----- Given data

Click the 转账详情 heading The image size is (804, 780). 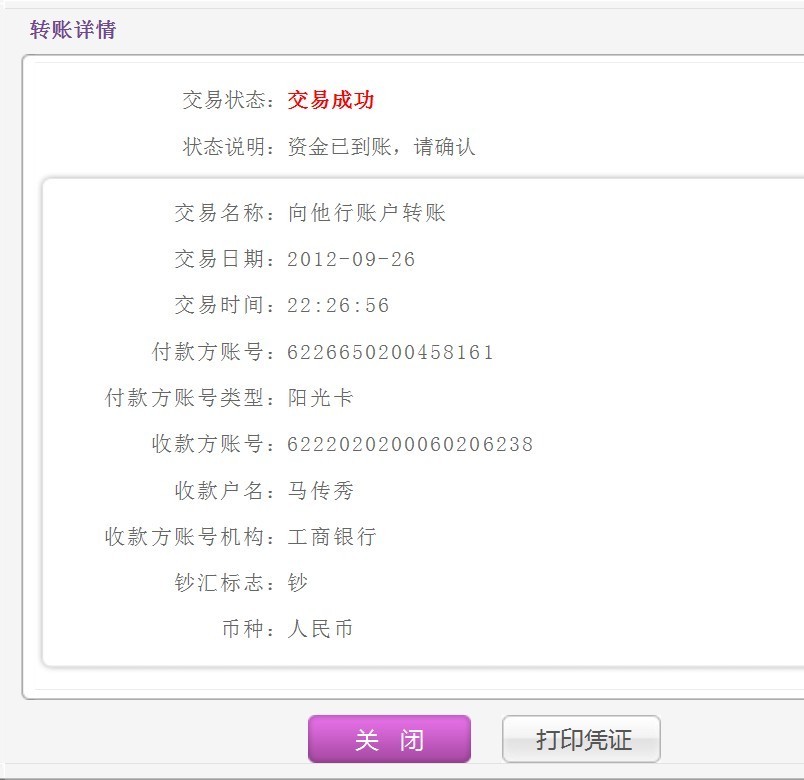click(x=73, y=30)
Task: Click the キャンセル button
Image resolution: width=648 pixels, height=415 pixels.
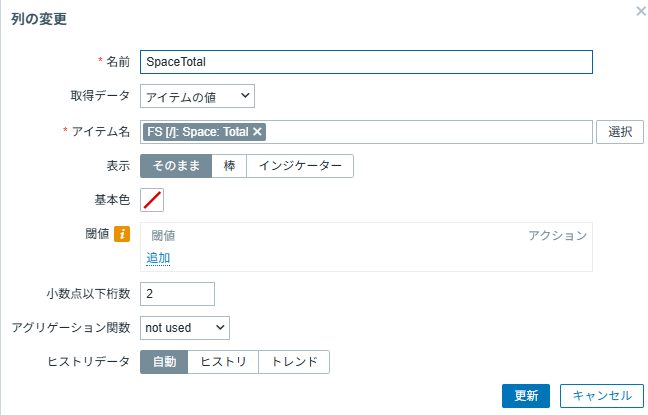Action: [x=602, y=396]
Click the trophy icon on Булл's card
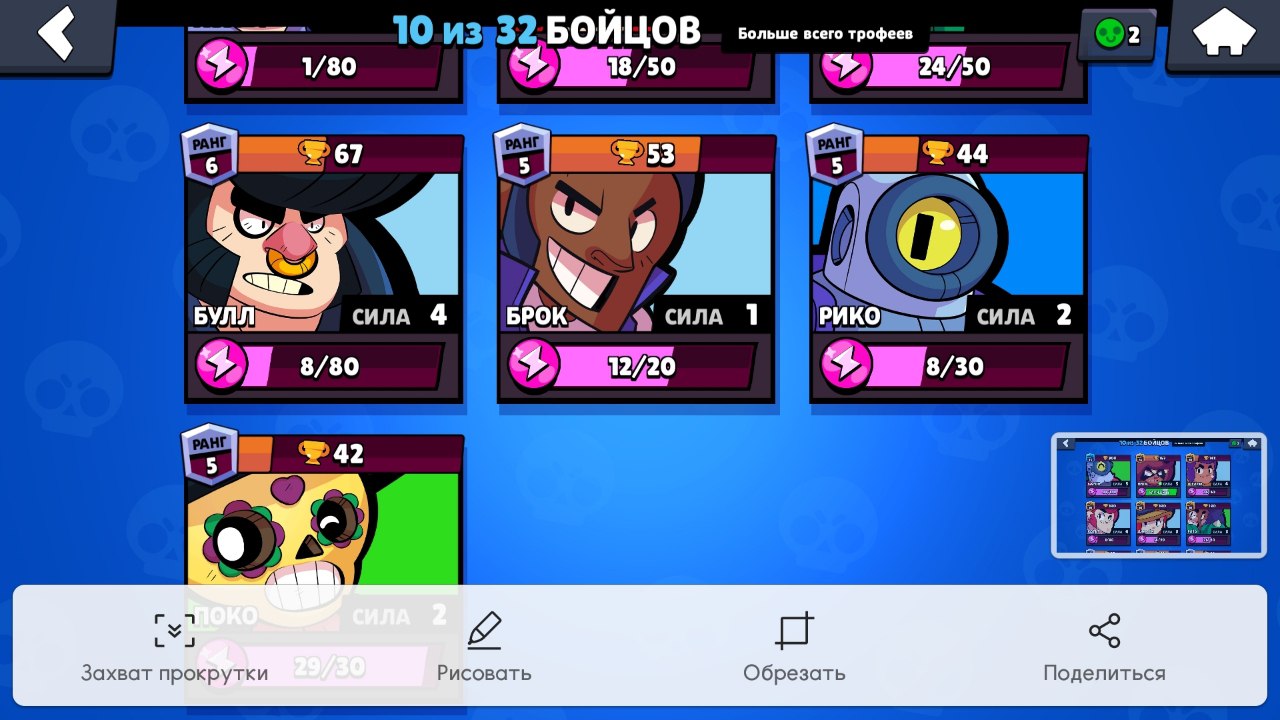The image size is (1280, 720). 314,153
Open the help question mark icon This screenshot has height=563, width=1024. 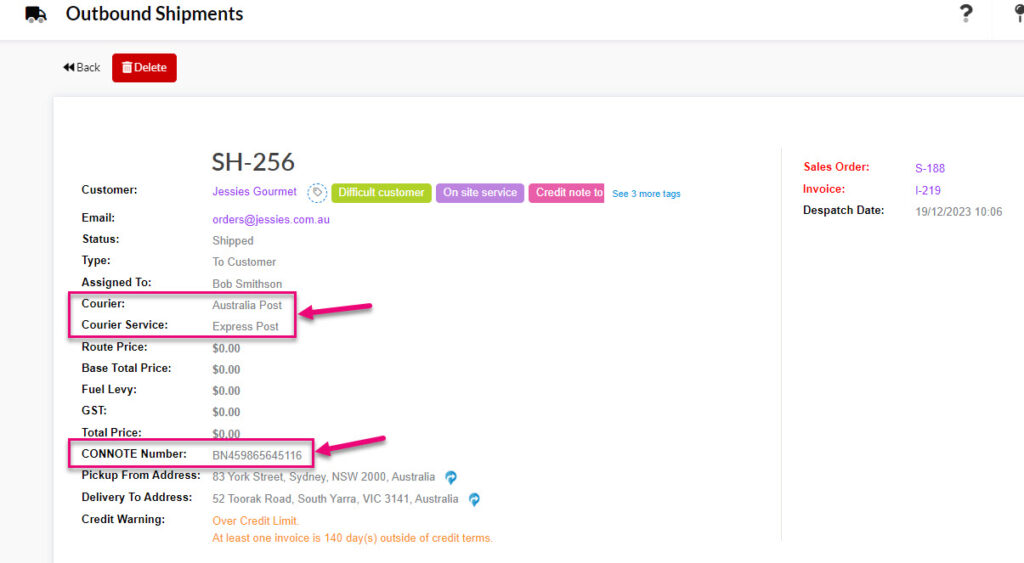tap(965, 13)
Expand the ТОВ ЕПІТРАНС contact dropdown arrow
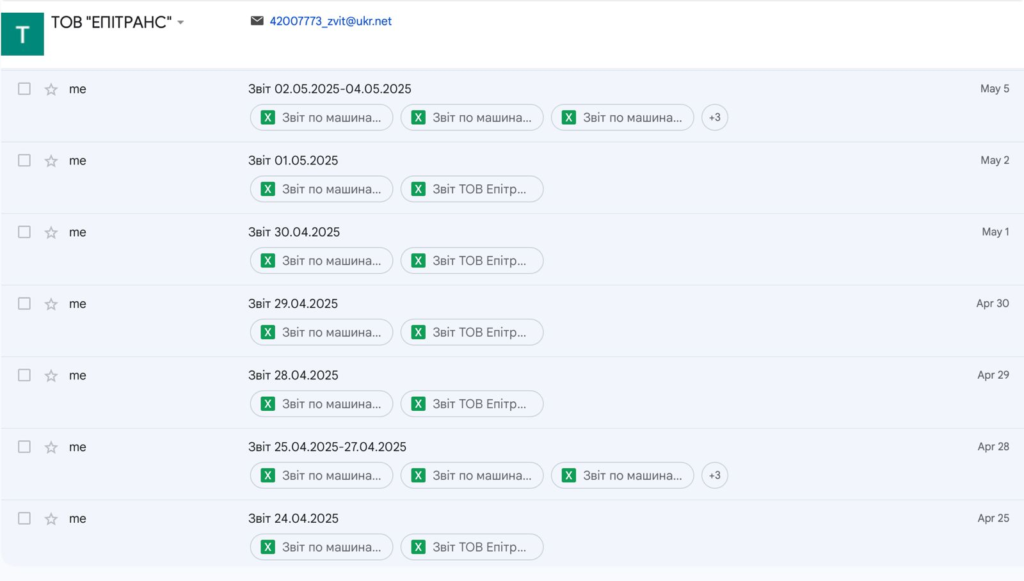 pos(181,23)
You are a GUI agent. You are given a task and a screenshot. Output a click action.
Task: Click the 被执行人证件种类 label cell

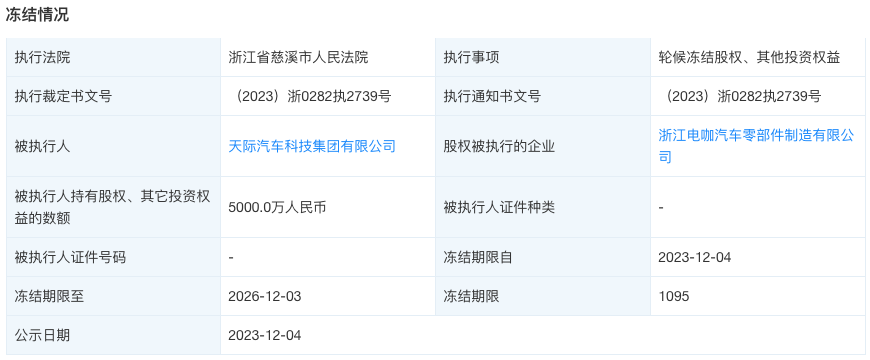coord(543,207)
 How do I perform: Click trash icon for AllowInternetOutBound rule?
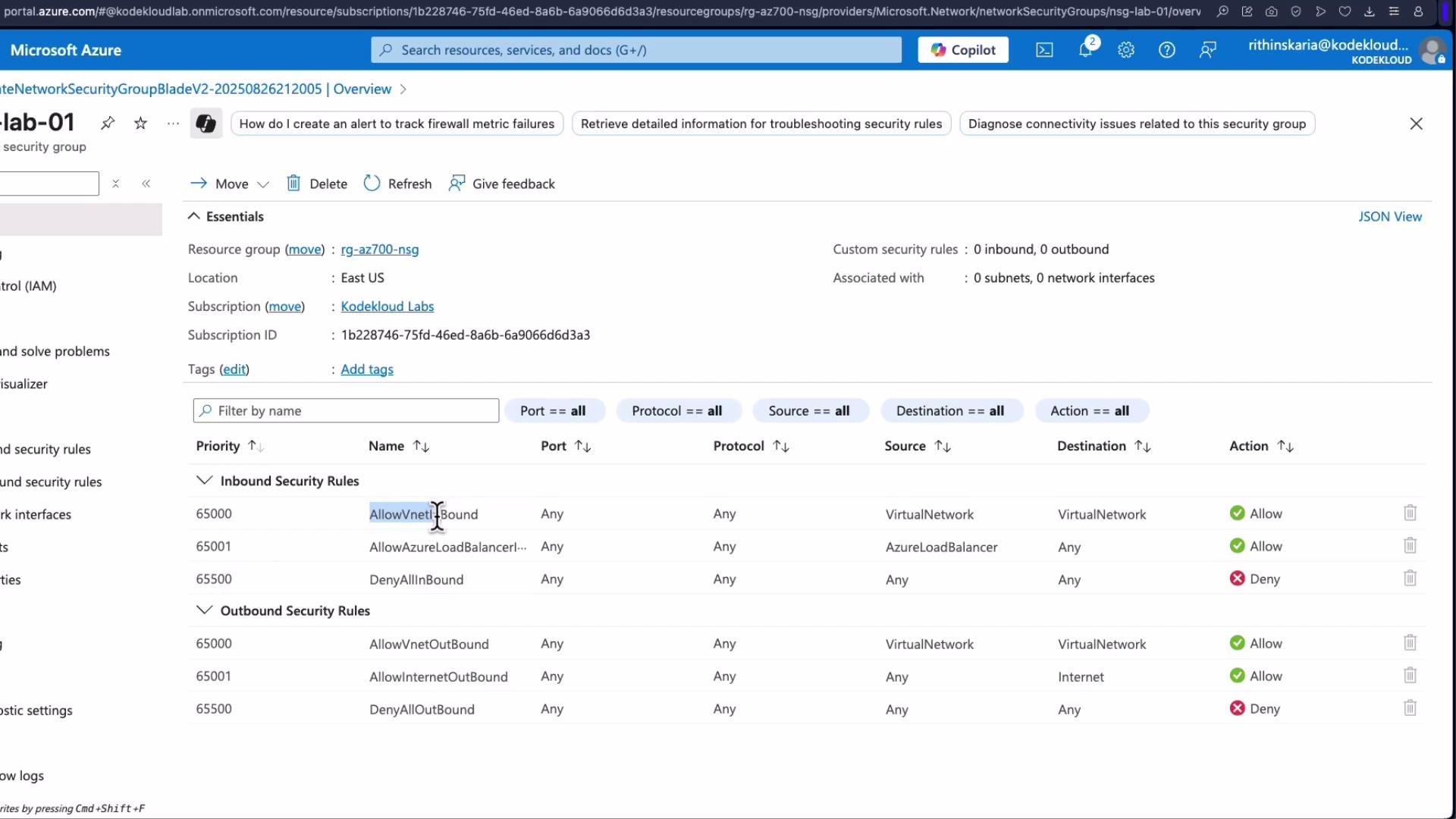click(x=1410, y=676)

----------

### The problem
The answer is the run of lines from the one with "Expand the ТОВ" through the final line of the data, copied exactly, and nothing else; no pictures.

### Written answer
Expand the ТОВ ЕПІТРАНС contact dropdown arrow
 pos(181,23)
You are a GUI agent. You are given a task and a screenshot. Output a click action.
Task: Click the 被执行人证件种类 label cell

coord(543,207)
 How do I perform: Click trash icon for AllowInternetOutBound rule?
click(x=1410, y=676)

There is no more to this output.